=== What to work on ===
Could you rewrite the records as a numbered list, from the first line through the line containing "will click(x=816, y=309).", including both, and leave out any blank lines?

=== Entries shown ===
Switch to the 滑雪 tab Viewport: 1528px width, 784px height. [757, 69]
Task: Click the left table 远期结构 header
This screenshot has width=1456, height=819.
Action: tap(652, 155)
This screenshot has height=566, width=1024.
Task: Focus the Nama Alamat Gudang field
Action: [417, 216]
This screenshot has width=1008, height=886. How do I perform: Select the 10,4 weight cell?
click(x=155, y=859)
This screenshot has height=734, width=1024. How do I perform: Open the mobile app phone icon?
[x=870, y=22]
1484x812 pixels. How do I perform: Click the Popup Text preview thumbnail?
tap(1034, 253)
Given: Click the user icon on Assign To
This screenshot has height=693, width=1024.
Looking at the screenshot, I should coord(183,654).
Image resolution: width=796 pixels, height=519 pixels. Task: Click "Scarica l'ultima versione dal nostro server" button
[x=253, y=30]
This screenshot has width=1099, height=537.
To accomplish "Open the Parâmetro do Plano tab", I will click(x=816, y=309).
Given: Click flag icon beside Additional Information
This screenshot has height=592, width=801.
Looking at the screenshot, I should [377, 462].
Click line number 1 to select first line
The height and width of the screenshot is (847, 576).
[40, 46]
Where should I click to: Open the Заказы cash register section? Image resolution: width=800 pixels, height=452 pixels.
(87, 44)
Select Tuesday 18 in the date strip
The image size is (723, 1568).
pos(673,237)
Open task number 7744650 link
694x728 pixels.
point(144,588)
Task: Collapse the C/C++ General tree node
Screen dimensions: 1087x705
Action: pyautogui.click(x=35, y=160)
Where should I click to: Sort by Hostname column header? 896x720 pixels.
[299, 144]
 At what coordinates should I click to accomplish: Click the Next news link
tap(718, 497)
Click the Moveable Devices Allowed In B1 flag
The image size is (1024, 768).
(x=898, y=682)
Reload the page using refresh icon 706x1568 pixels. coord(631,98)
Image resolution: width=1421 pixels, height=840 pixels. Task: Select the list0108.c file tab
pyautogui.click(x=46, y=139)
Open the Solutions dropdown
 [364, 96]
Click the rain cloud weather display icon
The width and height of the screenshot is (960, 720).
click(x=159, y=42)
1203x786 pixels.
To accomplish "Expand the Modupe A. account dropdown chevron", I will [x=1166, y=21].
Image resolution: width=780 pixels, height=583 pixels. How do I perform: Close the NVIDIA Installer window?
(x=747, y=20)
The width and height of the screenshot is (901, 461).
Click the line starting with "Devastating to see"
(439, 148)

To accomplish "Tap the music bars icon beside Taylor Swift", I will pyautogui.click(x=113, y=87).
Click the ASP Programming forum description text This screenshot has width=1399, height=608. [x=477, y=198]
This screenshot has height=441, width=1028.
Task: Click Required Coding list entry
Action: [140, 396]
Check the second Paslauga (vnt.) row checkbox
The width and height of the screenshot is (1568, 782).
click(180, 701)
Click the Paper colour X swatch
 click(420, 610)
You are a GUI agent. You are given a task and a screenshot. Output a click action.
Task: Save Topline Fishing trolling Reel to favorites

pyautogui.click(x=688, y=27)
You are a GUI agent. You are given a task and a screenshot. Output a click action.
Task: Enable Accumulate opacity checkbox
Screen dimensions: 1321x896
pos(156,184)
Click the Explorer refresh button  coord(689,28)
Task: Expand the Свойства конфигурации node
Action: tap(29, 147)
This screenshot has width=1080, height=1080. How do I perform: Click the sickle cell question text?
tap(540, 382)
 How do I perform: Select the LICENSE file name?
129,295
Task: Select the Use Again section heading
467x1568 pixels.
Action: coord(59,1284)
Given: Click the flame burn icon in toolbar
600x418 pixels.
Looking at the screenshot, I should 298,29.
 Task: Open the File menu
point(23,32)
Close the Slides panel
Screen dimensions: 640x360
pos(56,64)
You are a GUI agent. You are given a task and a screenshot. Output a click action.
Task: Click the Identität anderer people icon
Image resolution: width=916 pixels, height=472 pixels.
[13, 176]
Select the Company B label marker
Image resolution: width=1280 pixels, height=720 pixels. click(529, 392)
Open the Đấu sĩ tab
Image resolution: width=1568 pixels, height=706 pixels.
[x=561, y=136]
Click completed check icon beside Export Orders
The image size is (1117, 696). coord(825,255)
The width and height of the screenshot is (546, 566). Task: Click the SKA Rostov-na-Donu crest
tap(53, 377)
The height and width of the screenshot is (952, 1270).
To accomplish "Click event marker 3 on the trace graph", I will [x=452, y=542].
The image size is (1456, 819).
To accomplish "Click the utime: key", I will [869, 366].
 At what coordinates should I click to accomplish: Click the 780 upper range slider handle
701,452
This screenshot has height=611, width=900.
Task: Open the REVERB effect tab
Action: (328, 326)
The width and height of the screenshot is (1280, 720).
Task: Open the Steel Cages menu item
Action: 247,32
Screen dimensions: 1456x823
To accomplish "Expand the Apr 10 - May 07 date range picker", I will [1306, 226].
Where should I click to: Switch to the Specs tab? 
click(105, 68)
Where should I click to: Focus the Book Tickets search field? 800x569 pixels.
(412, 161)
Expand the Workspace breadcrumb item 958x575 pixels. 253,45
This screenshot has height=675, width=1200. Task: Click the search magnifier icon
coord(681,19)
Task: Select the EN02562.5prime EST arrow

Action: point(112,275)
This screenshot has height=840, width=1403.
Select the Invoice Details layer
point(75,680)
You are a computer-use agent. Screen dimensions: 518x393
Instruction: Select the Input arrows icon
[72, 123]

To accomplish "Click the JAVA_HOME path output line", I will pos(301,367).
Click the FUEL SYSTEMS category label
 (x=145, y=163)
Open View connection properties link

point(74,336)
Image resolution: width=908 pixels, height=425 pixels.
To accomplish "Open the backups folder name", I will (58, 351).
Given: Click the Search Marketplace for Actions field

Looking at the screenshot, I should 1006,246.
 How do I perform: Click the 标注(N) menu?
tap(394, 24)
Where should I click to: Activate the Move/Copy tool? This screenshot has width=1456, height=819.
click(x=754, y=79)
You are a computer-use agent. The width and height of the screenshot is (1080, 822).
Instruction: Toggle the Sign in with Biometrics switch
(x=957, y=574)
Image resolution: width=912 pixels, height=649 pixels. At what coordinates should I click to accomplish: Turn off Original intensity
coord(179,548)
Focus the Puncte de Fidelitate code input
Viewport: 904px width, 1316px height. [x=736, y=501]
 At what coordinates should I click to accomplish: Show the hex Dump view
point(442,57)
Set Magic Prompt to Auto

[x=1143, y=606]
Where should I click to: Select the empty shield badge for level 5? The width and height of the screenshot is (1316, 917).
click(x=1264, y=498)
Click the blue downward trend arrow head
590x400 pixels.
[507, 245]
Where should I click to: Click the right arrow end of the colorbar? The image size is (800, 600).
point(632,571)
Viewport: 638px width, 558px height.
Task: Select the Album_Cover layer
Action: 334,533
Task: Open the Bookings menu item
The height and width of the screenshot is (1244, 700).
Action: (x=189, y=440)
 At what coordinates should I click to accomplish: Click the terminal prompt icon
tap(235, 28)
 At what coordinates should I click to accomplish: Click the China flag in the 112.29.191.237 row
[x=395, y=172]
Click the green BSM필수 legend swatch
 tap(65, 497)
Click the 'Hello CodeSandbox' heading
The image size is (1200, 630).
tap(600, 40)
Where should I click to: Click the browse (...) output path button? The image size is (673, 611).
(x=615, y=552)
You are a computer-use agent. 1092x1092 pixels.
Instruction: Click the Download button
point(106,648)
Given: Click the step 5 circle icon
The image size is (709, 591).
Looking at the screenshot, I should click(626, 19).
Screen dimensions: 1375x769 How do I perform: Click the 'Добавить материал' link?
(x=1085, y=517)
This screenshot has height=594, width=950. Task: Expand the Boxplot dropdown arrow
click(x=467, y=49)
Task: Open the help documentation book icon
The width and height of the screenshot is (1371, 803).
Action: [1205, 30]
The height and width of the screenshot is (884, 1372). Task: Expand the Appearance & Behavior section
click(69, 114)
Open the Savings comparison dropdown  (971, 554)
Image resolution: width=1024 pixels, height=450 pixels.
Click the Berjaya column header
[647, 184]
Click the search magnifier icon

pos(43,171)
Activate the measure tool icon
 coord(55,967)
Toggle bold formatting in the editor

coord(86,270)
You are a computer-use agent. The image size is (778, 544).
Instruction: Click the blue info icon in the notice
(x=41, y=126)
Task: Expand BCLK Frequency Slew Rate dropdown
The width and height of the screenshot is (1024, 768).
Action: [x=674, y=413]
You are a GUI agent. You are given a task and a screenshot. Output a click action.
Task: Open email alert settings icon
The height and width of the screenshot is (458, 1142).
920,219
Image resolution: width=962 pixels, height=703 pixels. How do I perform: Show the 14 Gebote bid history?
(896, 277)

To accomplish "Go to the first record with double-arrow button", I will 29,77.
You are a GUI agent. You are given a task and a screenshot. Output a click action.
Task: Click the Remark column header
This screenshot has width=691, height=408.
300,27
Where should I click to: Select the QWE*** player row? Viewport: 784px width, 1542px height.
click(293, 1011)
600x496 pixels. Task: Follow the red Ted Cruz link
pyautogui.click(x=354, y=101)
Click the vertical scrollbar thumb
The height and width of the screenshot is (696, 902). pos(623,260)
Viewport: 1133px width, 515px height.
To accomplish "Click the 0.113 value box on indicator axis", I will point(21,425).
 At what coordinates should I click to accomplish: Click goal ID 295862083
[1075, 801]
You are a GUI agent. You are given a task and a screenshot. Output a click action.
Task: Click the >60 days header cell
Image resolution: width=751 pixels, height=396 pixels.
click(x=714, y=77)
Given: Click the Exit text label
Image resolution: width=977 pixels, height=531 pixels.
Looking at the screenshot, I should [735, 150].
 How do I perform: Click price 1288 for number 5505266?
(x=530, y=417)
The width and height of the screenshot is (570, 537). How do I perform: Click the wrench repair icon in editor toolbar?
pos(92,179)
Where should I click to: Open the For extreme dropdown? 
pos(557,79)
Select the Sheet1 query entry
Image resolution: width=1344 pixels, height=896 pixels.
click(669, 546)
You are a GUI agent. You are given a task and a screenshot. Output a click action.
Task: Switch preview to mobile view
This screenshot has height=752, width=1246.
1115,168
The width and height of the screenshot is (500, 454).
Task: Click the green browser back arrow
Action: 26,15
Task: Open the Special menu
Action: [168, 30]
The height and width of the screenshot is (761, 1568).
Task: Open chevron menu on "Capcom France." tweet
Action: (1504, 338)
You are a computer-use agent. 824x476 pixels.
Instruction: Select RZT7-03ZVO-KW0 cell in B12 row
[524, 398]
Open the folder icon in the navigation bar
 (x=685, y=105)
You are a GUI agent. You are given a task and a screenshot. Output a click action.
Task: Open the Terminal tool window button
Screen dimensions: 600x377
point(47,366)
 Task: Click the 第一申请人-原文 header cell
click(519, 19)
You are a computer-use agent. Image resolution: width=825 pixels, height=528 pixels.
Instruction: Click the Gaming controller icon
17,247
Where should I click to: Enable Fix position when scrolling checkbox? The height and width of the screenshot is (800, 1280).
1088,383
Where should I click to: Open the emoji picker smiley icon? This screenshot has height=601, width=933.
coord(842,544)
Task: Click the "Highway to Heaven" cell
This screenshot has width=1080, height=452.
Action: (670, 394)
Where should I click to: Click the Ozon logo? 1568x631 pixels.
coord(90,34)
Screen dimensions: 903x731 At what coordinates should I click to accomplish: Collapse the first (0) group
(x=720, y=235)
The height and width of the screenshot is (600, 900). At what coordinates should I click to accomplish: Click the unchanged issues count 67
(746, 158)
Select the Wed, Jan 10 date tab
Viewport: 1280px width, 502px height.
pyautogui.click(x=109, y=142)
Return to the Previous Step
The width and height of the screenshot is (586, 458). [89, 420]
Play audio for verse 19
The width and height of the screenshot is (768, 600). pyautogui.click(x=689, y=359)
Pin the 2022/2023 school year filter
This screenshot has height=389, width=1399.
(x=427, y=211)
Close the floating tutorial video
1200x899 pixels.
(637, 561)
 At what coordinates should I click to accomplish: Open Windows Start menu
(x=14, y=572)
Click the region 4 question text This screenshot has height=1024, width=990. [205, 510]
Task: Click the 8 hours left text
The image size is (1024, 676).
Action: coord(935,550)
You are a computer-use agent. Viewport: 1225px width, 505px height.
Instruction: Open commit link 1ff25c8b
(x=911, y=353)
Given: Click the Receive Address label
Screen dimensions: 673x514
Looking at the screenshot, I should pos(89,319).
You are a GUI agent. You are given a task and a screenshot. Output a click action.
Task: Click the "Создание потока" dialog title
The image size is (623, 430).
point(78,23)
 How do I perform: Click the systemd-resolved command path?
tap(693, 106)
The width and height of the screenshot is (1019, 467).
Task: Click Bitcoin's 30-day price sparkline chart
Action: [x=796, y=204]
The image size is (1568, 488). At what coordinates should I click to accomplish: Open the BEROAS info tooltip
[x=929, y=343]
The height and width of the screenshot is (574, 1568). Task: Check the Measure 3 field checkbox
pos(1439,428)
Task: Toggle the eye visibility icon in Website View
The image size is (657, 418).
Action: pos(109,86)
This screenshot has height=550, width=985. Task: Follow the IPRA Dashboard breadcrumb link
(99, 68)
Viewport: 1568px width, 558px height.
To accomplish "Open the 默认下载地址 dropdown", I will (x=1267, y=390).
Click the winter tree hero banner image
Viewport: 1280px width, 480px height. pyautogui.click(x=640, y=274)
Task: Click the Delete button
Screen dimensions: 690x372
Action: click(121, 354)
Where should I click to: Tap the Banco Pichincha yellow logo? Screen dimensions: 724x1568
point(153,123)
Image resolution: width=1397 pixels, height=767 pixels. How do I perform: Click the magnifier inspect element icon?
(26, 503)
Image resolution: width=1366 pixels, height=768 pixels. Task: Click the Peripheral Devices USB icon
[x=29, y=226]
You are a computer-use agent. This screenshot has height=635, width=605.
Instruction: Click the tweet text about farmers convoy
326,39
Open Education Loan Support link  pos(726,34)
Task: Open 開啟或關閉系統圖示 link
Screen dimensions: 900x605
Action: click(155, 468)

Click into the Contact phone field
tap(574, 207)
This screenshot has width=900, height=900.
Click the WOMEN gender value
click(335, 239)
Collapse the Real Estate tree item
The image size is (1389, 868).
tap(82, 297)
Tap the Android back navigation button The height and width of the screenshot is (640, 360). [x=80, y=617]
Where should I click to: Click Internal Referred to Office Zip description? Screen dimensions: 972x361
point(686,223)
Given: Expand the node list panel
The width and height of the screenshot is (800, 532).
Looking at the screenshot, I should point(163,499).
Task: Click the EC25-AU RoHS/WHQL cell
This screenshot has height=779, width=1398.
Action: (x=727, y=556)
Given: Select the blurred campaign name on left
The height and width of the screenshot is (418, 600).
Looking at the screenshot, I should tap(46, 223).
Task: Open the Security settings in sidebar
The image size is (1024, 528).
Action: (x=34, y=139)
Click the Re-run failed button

=== Answer ===
1. Switch to the 滑雪 tab Viewport: 1528px width, 784px height. [757, 69]
2. Task: Click the left table 远期结构 header
3. This screenshot has width=1456, height=819.
4. Action: tap(652, 155)
5. This screenshot has height=566, width=1024.
6. Task: Focus the Nama Alamat Gudang field
7. Action: [417, 216]
8. This screenshot has width=1008, height=886. How do I perform: Select the 10,4 weight cell?
9. click(x=155, y=859)
10. This screenshot has height=734, width=1024. How do I perform: Open the mobile app phone icon?
11. [x=870, y=22]
12. 1484x812 pixels. How do I perform: Click the Popup Text preview thumbnail?
13. tap(1034, 253)
14. Given: Click the user icon on Assign To
15. This screenshot has height=693, width=1024.
16. Looking at the screenshot, I should coord(183,654).
17. Image resolution: width=796 pixels, height=519 pixels. Task: Click "Scarica l'ultima versione dal nostro server" button
18. [x=253, y=30]
19. This screenshot has width=1099, height=537.
20. To accomplish "Open the Parâmetro do Plano tab", I will click(x=816, y=309).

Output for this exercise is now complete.